WHEN RESCUED: Sept. 5, 2011.
WHAT HAPPENED: Volunteers with the Juneau Raptor Center responded to a call about a juvenile bald eagle in the street in Douglas. A volunteer was able to quickly catch the bird.
INJURIES: Ruby, as it was named, was soaking wet, had a full crop and was skinny.
CARE: She was taken to the home of a local who works to rehabilitate birds and placed in a kennel so she could rest and dry out overnight. Once in the kennel, the volunteer reported that Ruby was able to stand and was fairly active. The next day she appeared healthy and strong so she was moved to a larger outdoor mew (enclosure) where she quickly reached the highest perches. She ate well and didn’t appear to have any injuries so she was moved several days later to the JRC flight mew where she immediately flew the length of the mew with ease.
RELEASE: On September 15, 2011, the weather finally cooperated. It's important to get a bird released back to the wild at the first good weather opportunity. Ruby was released at the end of St.

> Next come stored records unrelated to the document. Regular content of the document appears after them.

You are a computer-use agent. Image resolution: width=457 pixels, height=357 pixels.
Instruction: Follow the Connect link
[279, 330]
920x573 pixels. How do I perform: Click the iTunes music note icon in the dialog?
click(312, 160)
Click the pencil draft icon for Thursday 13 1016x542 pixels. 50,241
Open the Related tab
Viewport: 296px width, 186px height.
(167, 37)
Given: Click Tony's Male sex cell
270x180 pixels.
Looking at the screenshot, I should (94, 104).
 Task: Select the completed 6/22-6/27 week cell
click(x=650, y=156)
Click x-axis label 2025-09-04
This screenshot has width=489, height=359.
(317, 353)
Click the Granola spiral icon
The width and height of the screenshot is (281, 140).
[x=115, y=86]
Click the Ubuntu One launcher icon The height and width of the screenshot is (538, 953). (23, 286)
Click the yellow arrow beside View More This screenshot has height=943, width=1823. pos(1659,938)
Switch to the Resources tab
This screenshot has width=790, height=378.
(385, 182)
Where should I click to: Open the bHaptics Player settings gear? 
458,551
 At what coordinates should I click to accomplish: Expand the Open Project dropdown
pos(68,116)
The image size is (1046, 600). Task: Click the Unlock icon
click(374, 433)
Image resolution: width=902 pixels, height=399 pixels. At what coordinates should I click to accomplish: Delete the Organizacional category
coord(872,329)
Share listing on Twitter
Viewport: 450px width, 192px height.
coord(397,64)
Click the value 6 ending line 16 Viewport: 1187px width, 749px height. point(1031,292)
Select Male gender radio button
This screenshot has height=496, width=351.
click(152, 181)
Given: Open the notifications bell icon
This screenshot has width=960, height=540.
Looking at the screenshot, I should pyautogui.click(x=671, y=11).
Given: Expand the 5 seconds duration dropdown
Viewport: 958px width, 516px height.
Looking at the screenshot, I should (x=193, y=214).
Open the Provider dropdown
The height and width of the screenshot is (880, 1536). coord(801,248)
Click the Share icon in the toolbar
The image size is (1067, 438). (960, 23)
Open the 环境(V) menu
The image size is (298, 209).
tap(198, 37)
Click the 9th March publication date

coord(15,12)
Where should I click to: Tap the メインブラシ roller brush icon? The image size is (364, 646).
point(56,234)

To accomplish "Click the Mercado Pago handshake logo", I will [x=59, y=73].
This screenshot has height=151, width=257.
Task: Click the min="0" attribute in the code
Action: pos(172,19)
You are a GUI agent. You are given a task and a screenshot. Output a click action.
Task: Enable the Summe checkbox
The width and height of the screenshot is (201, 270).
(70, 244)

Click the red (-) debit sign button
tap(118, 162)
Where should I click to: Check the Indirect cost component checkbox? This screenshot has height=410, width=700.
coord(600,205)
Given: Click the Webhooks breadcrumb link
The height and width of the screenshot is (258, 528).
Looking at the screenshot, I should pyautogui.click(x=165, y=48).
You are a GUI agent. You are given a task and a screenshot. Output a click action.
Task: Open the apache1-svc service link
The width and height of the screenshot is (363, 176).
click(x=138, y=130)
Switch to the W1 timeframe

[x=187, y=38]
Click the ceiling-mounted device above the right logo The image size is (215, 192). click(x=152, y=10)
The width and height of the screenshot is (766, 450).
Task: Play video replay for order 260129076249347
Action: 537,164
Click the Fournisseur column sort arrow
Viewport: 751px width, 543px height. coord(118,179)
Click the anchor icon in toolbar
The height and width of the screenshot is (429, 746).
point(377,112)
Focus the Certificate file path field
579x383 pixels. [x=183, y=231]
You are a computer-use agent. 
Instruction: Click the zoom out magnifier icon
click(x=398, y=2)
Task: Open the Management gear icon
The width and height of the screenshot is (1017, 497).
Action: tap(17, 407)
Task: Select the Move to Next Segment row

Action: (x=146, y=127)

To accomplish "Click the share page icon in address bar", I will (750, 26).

Ann’s street in Douglas, proving that she was a strong flier by cruising out over Sandy Beach before turning and landing in a cottonwood tree. Based on the fleshy corners of her mouth (the remnants of the large, gaping baby bird mouth), this bird is likely a fledgling from the downtown Douglas area. She sports a silver US Fish & Wildlife Service band on her right leg, so keep an eye out for her!
MORE ABOUT THE BALD EAGLE: Bald eagles build their nests in large trees near rivers or coasts. A typical nest is around 5 feet in diameter. Eagles often use the same nest year after year. Over the years, some nests become enormous, as much as 9 feet in diameter, weighing two tons.